Requête de M. B... devant le Tribunal Administratif de Melun visant à l'annulation du rejet de son recours gracieux pour obtenir le baccalauréat général 2024. Le tribunal rejette la requête par ordonnance sur le fondement de l'article R. 222-1 du code de justice administrative. Les moyens soulevés (vice de procédure, atteinte au principe d'égalité) sont jugés manifestement imprécis, tandis que la contestation des corrections est écartée comme inopérante, le juge administratif ne pouvant contrôler l'appréciation du jury d'examen.
Texte intégral
Vu la procédure suivante :
Par une requête enregistrée le 20 janvier 2025, M. A... B... demande au tribunal d’annuler la décision du 16 octobre 2024 par laquelle le directeur du service interacadémique des examens et concours (SIEC) des académies de Créteil, Paris et Versailles a rejeté son recours gracieux tendant à ce que lui soit accordé le baccalauréat général au titre de la session 2024.
Il soutient que :
- la correction des épreuves d’anglais, d’espagnol, des sciences de la vie et de la terre et de mathématiques est incohérente ;
- la décision litigieuse méconnait le principe d’égalité et est entachée d’un vice de procédure ;
- elle viole les dispositions de l’article R. 421-1 du code de l’éducation.

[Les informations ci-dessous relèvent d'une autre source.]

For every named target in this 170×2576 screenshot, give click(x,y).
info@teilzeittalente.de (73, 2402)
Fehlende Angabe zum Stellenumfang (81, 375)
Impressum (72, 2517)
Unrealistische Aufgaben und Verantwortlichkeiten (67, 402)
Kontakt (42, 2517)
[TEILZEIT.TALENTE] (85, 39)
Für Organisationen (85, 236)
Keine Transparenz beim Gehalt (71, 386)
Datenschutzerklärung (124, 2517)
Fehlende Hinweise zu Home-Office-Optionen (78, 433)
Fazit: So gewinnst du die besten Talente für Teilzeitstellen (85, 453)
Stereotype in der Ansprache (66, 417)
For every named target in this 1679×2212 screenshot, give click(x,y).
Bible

Vu les autres pièces du dossier.
Vu :
- le code de l’éducation ;
- le code de justice administrative.
Considérant ce qui suit :
Aux termes de l'article R. 222-1 du code de justice administrative : « Les présidents de tribunal administratif (…) peuvent, par ordonnance : / (…) / 7° Rejeter, après l'expiration du délai de recours ou, lorsqu'un mémoire complémentaire a été annoncé, après la production de ce mémoire, les requêtes ne comportant que des moyens de légalité externe manifestement infondés, (…) ou des moyens qui (…) ne sont manifestement pas assortis des précisions permettant d'en apprécier le bien-fondé. (…) ».

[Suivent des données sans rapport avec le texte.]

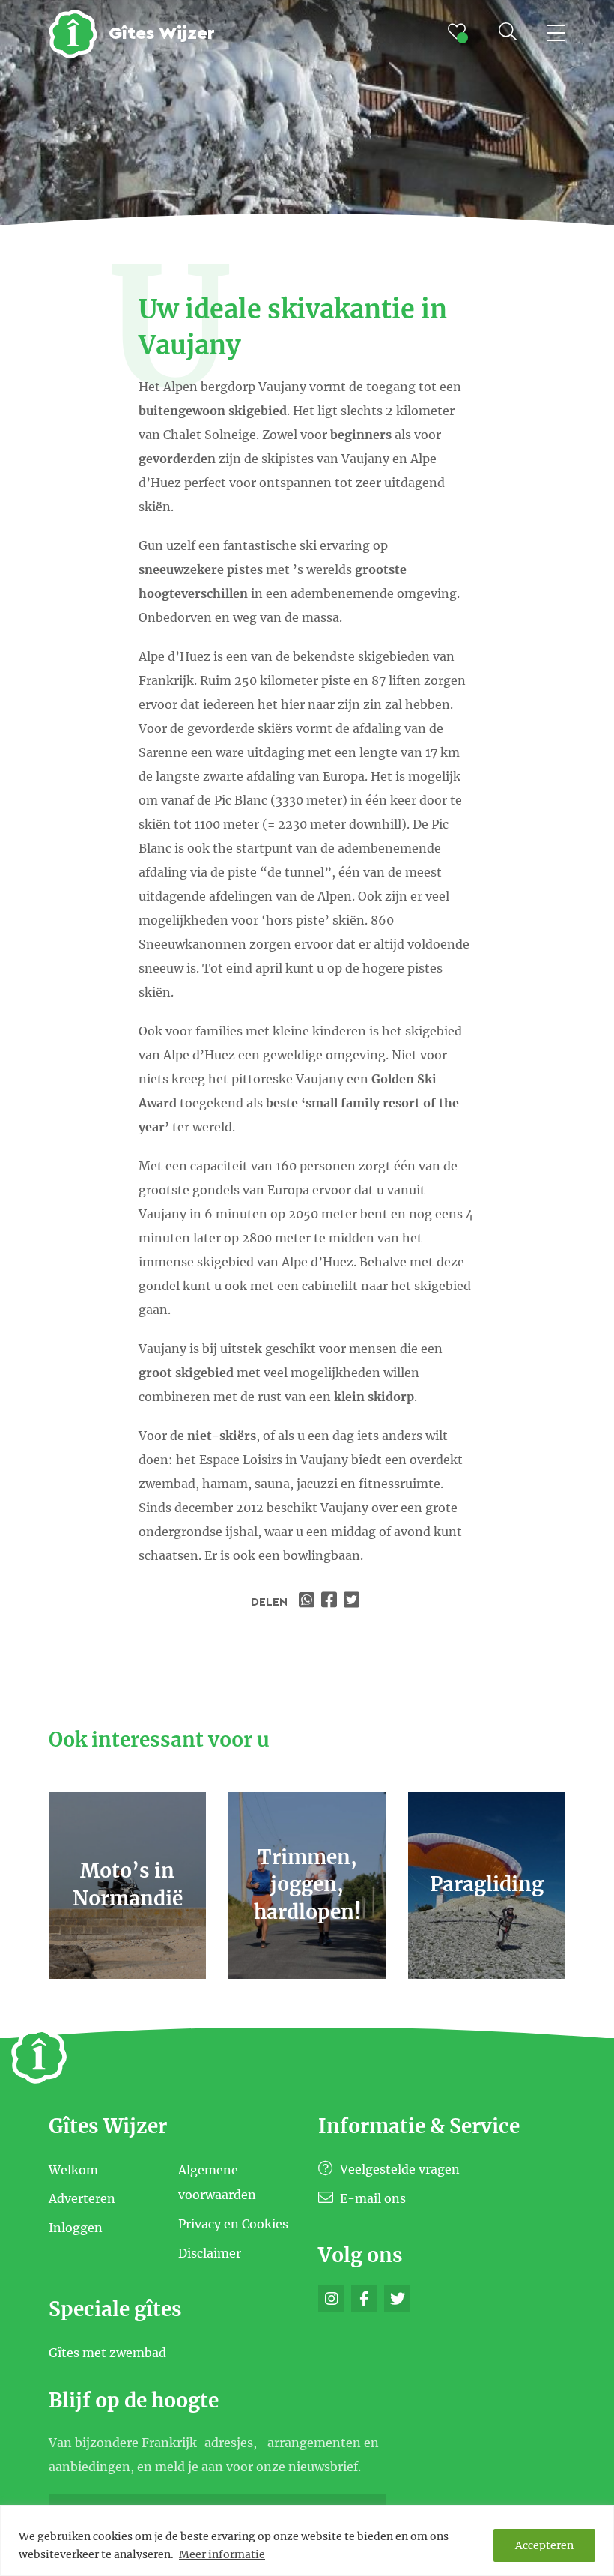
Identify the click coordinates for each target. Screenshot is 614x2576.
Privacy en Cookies (233, 2223)
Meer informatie (222, 2554)
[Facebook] (364, 2298)
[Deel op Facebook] (331, 1601)
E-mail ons (371, 2198)
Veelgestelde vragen (398, 2169)
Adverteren (82, 2198)
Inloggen (76, 2227)
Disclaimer (209, 2252)
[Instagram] (331, 2298)
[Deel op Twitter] (353, 1601)
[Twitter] (397, 2298)
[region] (307, 2540)
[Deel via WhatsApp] (308, 1601)
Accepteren (544, 2545)
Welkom (73, 2169)
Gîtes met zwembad (107, 2352)
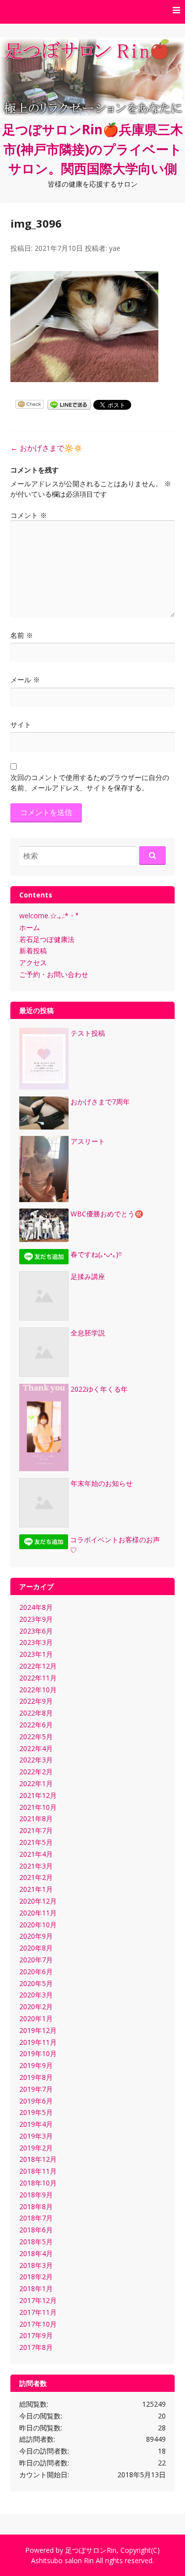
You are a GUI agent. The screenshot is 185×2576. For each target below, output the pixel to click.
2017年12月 (38, 2300)
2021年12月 (38, 1795)
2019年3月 (36, 2136)
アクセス (33, 962)
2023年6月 (36, 1631)
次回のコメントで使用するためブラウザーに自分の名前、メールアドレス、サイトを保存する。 (89, 782)
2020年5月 (36, 1983)
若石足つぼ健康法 (46, 939)
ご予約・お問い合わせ (53, 974)
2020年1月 (36, 2018)
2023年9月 (36, 1619)
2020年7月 (36, 1959)
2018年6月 (36, 2229)
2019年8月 (36, 2077)
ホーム (29, 927)
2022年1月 (36, 1783)
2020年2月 (36, 2006)
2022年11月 (38, 1677)
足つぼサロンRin (90, 2550)
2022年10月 (38, 1689)
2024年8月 (36, 1607)
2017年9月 (36, 2335)
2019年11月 (38, 2042)
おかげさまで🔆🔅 (46, 448)
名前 (21, 635)
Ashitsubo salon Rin (62, 2560)
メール (25, 679)
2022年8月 (36, 1712)
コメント (28, 515)
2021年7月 (36, 1830)
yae (114, 248)
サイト (20, 724)
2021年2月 (36, 1877)
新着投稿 (33, 950)
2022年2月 (36, 1771)
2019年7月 (36, 2089)
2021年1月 (36, 1889)
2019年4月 (36, 2124)
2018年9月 (36, 2194)
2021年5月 (36, 1842)
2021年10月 (38, 1807)
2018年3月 (36, 2265)
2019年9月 (36, 2065)
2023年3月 (36, 1642)
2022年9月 (36, 1701)
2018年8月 (36, 2206)
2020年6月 (36, 1971)
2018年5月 (36, 2241)
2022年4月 (36, 1748)
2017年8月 (36, 2347)
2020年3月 (36, 1994)
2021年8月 (36, 1818)
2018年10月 (38, 2182)
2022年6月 (36, 1724)
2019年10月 (38, 2053)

En premier lieu, les moyens tirés d’un vice de procédure et de la méconnaissance du principe d’égalité ne font l’objet d’aucun développement à leur soutien et ne sont manifestement pas assortis des précisions permettant d’en apprécier le bien-fondé.
En deuxième lieu, il n’appartient pas au juge administratif de se prononcer sur les mérites d’un candidat ni de contrôler l’appréciation souveraine portée par le jury d’examen. Dès lors, le moyen tiré de l’incohérence des corrections ne peut qu’être écarté comme étant inopérant.
En dernier lieu, si M. B... soutient que la décision portant rejet de son recours administratif préalable a été prise en violation de l’article R. 421-1 du code de l’éducation, ce moyen, qui au demeurant ne fait l’objet d’aucun développement, est inopérant.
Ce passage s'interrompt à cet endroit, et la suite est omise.